As shown on this table, the form of knowledge also informs your alternative of a storage format. To further specify it, consider the next two questions:
- Persistence: For the way long should the knowledge be stored? Think of the present session because the short-term memory, and of knowledge that persists from one session to a different because the long-term memory.
- Scope: Who must have access to the memory? Generally, we expect of memories on the user level. Nonetheless, especially in B2B settings, it will possibly make sense to store certain interactions, inputs, and sequences within the system’s knowledge base, allowing other users to profit from it as well.

As your memory store grows, you may increasingly align outputs with how the team actually operates. When you also store procedural memories about execution and outputs (including people who required adjustments), your context builder can step by step improve the way it uses memory over time.
Interactions between the three context components
To cut back complexity, to date, we made a transparent split between the three components of an efficient context — knowledge, tools, and memory. In practice, they are going to interact with one another, especially as your system matures:
- Tools may be defined to retrieve knowledge from different sources and write various kinds of memories.
- Long-term memories may be written back to knowledge sources and be made persistent for future retrieval.
- If a user often repeats a certain task or workflow, the agent may also help them package it as a tool.
The duty of designing and managing these interactions known as orchestration. Agent frameworks like LangChain and DSPy support this task, but they don’t replace architectural pondering. For more complex agent systems, you would possibly determine to go for your personal implementation. Finally, as already said at the start, interaction with humans — especially domain experts — is crucial for making the agent smarter. This requires educated, engaged users, proper evaluation, and a UX that encourages feedback.
Summing up
When you’re starting a RevOps forecasting agent tomorrow, begin by mapping:
- What information sources exist and are used for this task (knowledge)
- Which operations and computations are repetitive and authoritative (tools)

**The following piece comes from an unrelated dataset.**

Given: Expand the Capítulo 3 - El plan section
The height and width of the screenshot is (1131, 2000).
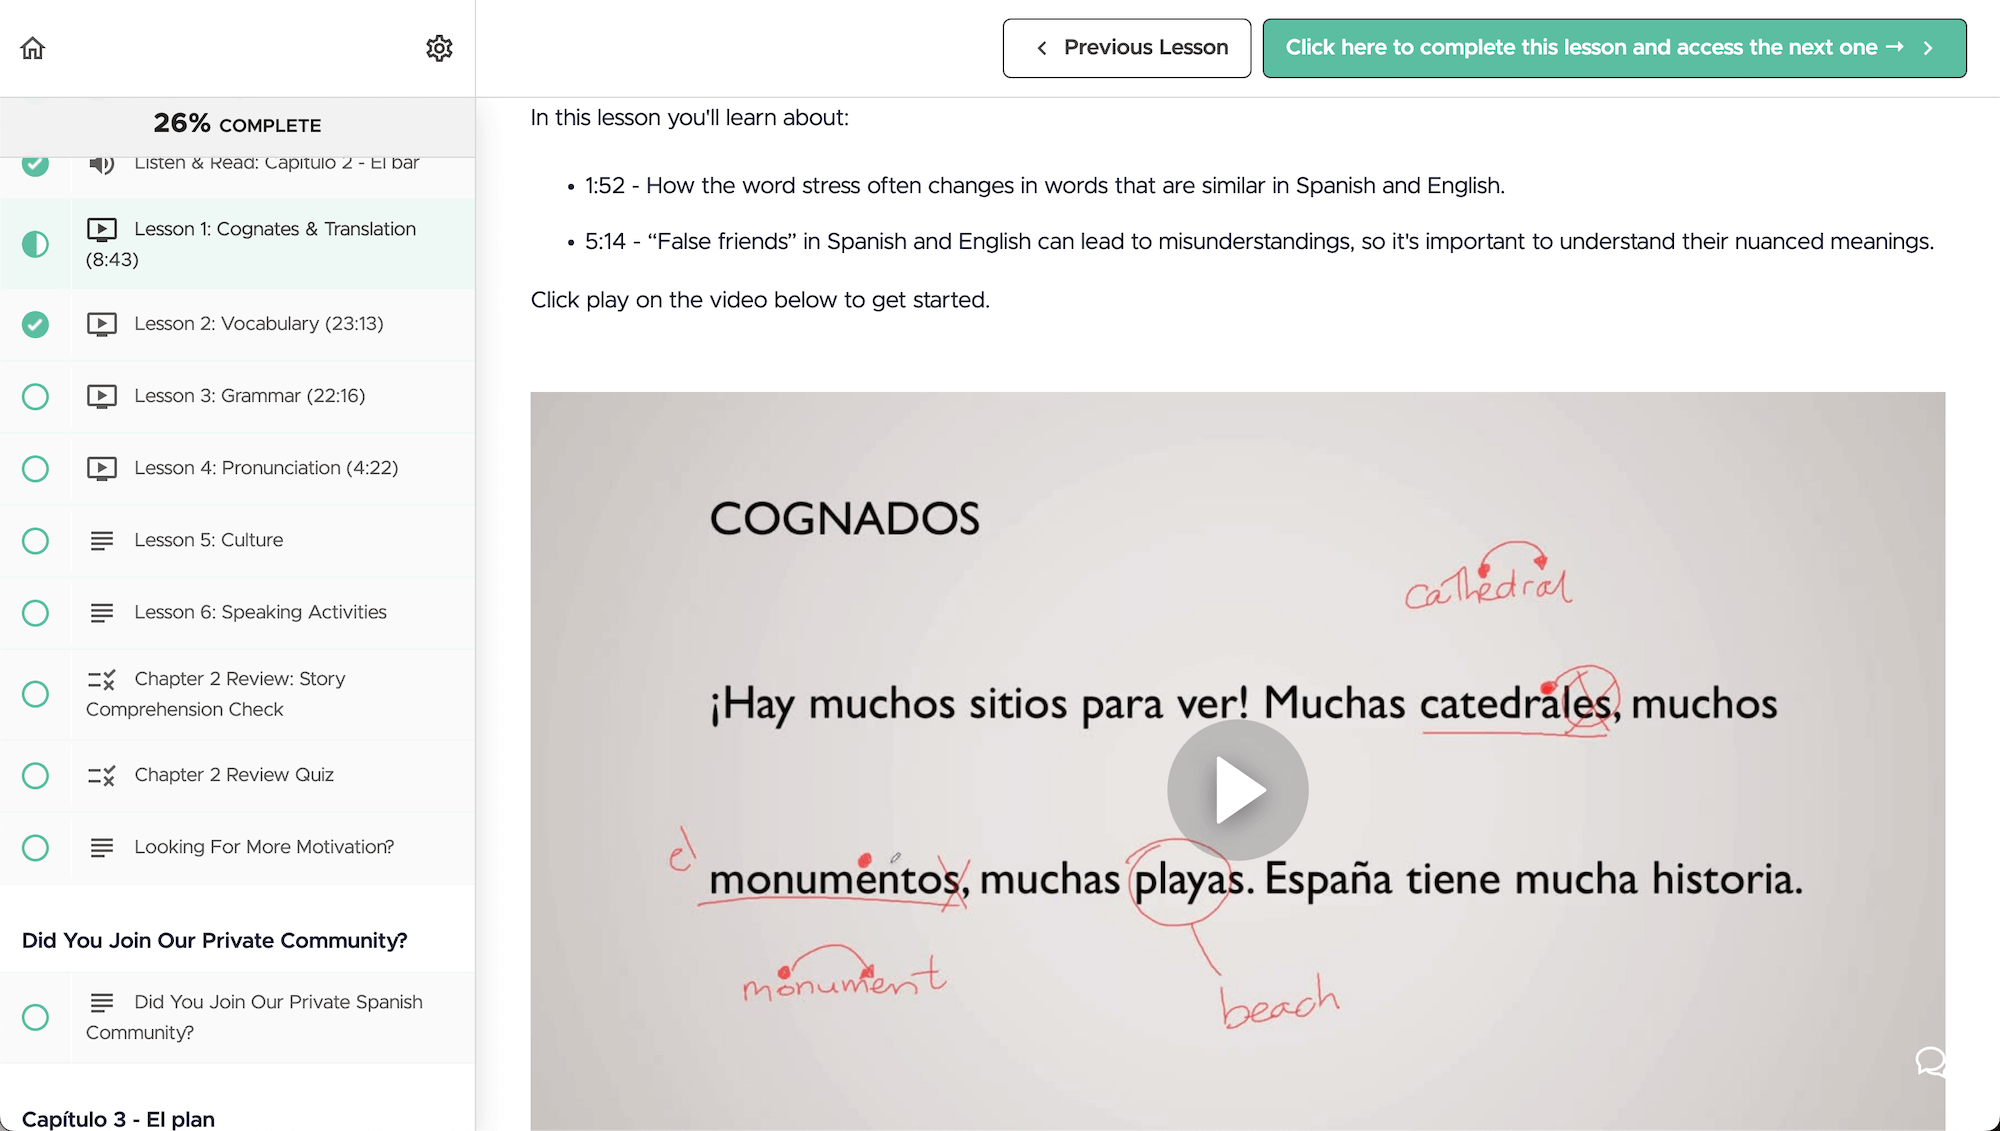Looking at the screenshot, I should (120, 1119).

- Which workflows decisions require continuity (memory)
In the long run, context engineering determines whether your AI system reflects how your corporation actually works or merely produces guesses that “sound good” to non-experts. The model is interchangeable, but your unique context shouldn’t be. When you learn to represent and orchestrate it deliberately, you may turn generic AI capabilities right into a durable competitive edge.